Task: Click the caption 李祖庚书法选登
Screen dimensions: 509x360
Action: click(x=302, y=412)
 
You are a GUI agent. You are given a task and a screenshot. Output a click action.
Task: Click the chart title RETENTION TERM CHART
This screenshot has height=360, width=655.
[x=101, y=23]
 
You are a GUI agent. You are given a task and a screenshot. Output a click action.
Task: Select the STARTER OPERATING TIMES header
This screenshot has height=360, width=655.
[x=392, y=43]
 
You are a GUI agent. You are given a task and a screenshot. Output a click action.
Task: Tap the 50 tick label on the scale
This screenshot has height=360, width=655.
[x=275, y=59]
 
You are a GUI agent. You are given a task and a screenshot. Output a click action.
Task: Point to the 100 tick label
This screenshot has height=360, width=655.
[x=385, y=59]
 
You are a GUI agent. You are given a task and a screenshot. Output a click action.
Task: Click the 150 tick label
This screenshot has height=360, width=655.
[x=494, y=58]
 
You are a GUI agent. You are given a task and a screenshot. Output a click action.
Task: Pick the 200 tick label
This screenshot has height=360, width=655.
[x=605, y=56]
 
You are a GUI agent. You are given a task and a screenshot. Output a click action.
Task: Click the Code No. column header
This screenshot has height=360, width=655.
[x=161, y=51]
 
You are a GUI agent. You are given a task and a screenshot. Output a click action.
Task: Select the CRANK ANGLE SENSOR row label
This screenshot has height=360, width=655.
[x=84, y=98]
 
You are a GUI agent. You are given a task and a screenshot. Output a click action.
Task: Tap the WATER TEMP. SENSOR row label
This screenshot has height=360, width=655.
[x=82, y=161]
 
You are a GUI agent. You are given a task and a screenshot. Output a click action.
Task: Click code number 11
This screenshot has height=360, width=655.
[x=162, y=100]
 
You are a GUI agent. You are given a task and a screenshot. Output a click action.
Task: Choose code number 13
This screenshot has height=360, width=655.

:::::

Return all of the items above verbatim, line for line, with no changes.

WRITTEN RESPONSE:
Task: Click the caption 李祖庚书法选登
Screen dimensions: 509x360
Action: click(x=302, y=412)
 
You are a GUI agent. You are given a task and a screenshot. Output a click action.
Task: Click the chart title RETENTION TERM CHART
This screenshot has height=360, width=655.
[x=101, y=23]
 
You are a GUI agent. You are given a task and a screenshot. Output a click action.
Task: Select the STARTER OPERATING TIMES header
This screenshot has height=360, width=655.
[x=392, y=43]
 
You are a GUI agent. You are given a task and a screenshot. Output a click action.
Task: Tap the 50 tick label on the scale
This screenshot has height=360, width=655.
[x=275, y=59]
 
You are a GUI agent. You are given a task and a screenshot. Output a click action.
Task: Point to the 100 tick label
This screenshot has height=360, width=655.
[x=385, y=59]
 
You are a GUI agent. You are given a task and a screenshot. Output a click action.
Task: Click the 150 tick label
This screenshot has height=360, width=655.
[x=494, y=58]
 
You are a GUI agent. You are given a task and a screenshot. Output a click action.
Task: Pick the 200 tick label
This screenshot has height=360, width=655.
[x=605, y=56]
 
You are a GUI agent. You are given a task and a screenshot. Output a click action.
Task: Click the Code No. column header
This screenshot has height=360, width=655.
[x=161, y=51]
 
You are a GUI agent. You are given a task and a screenshot. Output a click action.
Task: Select the CRANK ANGLE SENSOR row label
This screenshot has height=360, width=655.
[x=84, y=98]
 
You are a GUI agent. You are given a task and a screenshot. Output a click action.
Task: Tap the WATER TEMP. SENSOR row label
This screenshot has height=360, width=655.
[x=82, y=161]
 
You are a GUI agent. You are given a task and a screenshot. Output a click action.
Task: Click code number 11
This screenshot has height=360, width=655.
[x=162, y=100]
 
You are a GUI agent. You are given a task and a screenshot. Output a click action.
Task: Choose code number 13
This screenshot has height=360, width=655.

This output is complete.